ロシア軍 ウクライナ東部・南部で攻勢 支配の既成事実化に懸念

ロシア軍はウクライナ東部や南部で攻勢を強めていて、南部では、ロシア側が支配を既成事実化することへの懸念が高まっています。欧米側はウクライナへの軍事支援を強化していますが、ロシアのプーチン大統領は「電撃的な対抗措置をとる」と述べ、強くけん制しています。

ロシア国防省は27日、東部や南部でウクライナ軍の指揮所や対空ミサイルシステムをミサイルなどで破壊したと発表し、攻撃を続けています。

国防省は、26日には南部ヘルソン州の全域を掌握したと主張し、この地域の支配を強めています。

ヘルソン市の市長は26日「ヘルソン市の新しい行政府の長だとする人物を紹介された。ロシア軍の司令官からはヘルソン市長の権限は移ると説明された」として、ロシア側から市長を強制的に解任されたことを明らかにしました。

ウクライナ側からは、ロシアが占領を正当化するため、ヘルソンで住民投票を実施するのではないかという懸念が高まっていて、27日、これについて問われたロシアのラブロフ外相は「ウクライナの人々はナチズムに苦しみ、全体主義の抑圧に置かれている。人々の気持ちを最優先にしなければならない。決めるのは彼らだ」などと述べました。

また、ウクライナの隣国モルドバでは、独立を一方的に宣言し、ロシア軍が駐留している沿ドニエストル地方でロシア寄りの地元当局が27日「けさ、ウクライナ側から弾薬庫がある村に向かって砲撃が行われた。昨夜にはウクライナ側から飛んできた複数のドローンが目撃されている」とSNSに投稿しました。
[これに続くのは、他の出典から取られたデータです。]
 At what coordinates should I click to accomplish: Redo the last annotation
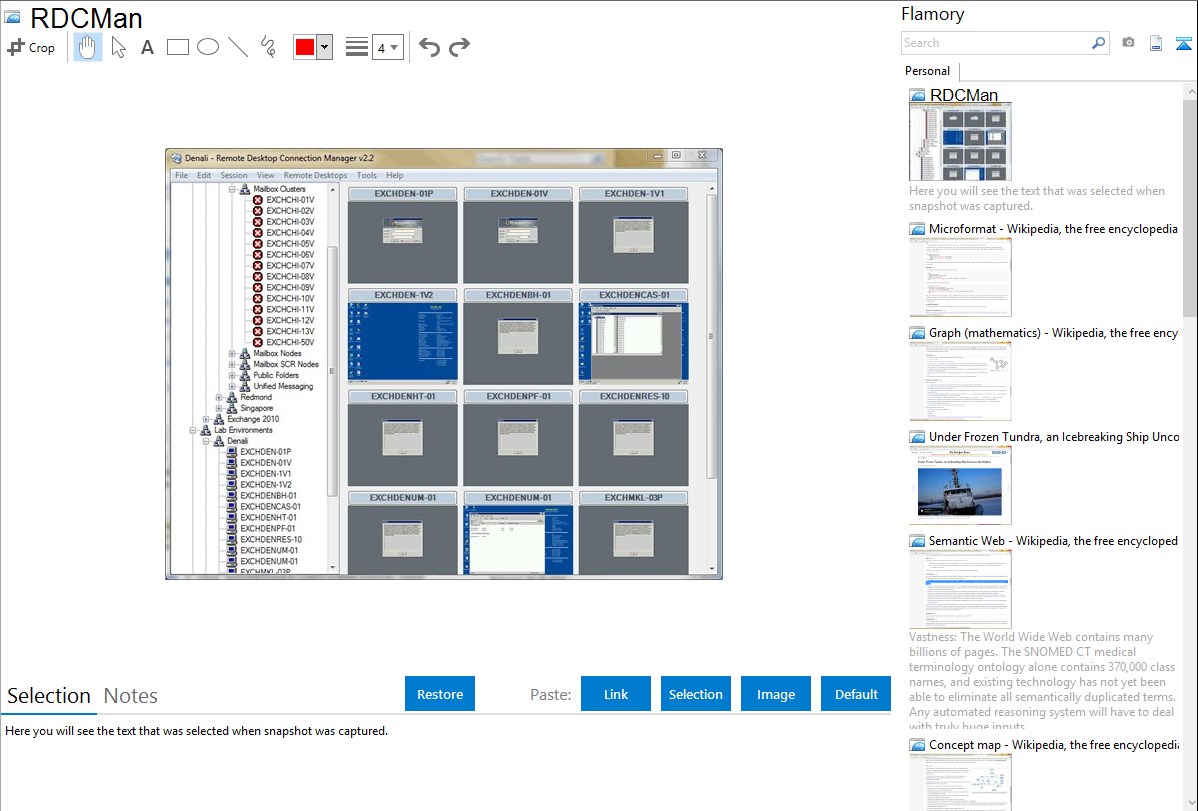(x=459, y=47)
沿ドニエストル地方では、これまで、2つの電波塔が破壊されたほか軍の施設でも爆発が起きているということで、モルドバ政府はロシア寄りの地元当局などによる自作自演の可能性を示唆し、ロシアがこの地域に介入してこないか警戒を高めています。

一方、ロシアのプーチン大統領は27日、サンクトペテルブルクで演説し「外部から進行中の作戦に干渉しようとするなら、ロシアにとって容認できない戦略的脅威であり、電撃的な対抗措置をとる。そのための手段はすべてそろっていて、必要であれば使用する」と述べました。

欧米メディアなどはプーチン大統領が核兵器の使用も辞さない構えを示したという見方も伝えています。
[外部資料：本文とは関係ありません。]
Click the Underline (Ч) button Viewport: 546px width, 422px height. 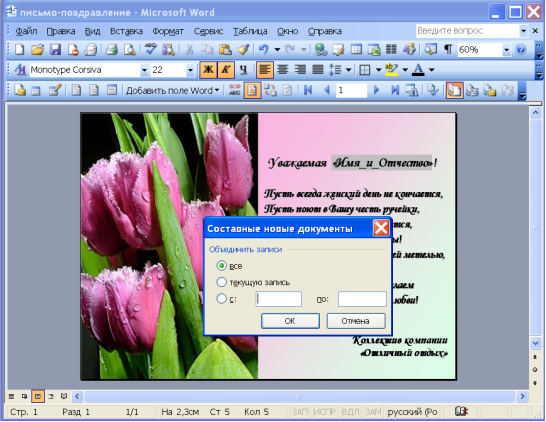coord(243,70)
軍事侵攻を続けるロシアに対し、欧米側はウクライナへの軍事支援を強化していて、プーチン大統領は強くけん制した形です。

現地ジャーナリストが語る 東部マリウポリの状況

ウクライナ東部のマリウポリで活動してきた現地のジャーナリストが27日、NHKのインタビューに応じ、厳しい状況を語りました。
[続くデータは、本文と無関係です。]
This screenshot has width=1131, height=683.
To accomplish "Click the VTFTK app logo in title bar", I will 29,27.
インタビューに応じたのは、マリウポリ出身のウクライナ人ジャーナリスト、アルテム・ポポブさん(30)で、1週間ほど前に現地を離れ、現在はウクライナの別の場所で避難生活を送っています。

マリウポリ周辺では地元の市議会などが「ロシア側が集団墓地を作り、市民の遺体を埋めた」としていて、こうした場所はこれまでに3か所確認されたとしています。

ポポブさんは、このうちの1か所の現場を見た人の話として「遺体はロシア軍のダンプ車から直接、穴に入れられ、人間を扱うのではなく、木材を扱うようだったということです」と述べました。

またマリウポリでは、水が飲めず亡くなった子どもや、絶え間ない攻撃のストレスで自殺を選んだ人もいたとして「この心の傷を治せるかどうかわからないです」と話していました。

そして「マリウポリを出ることは本当につらかったし、戻りたいです」としたうえで「ウクライナ軍は数が圧倒的に少ないです。マリウポリで起きた戦いがウクライナのすべての街で起こる可能性がありますが、そう口にしたくはありません」と述べ、各国に対しさらなる支援を訴えました。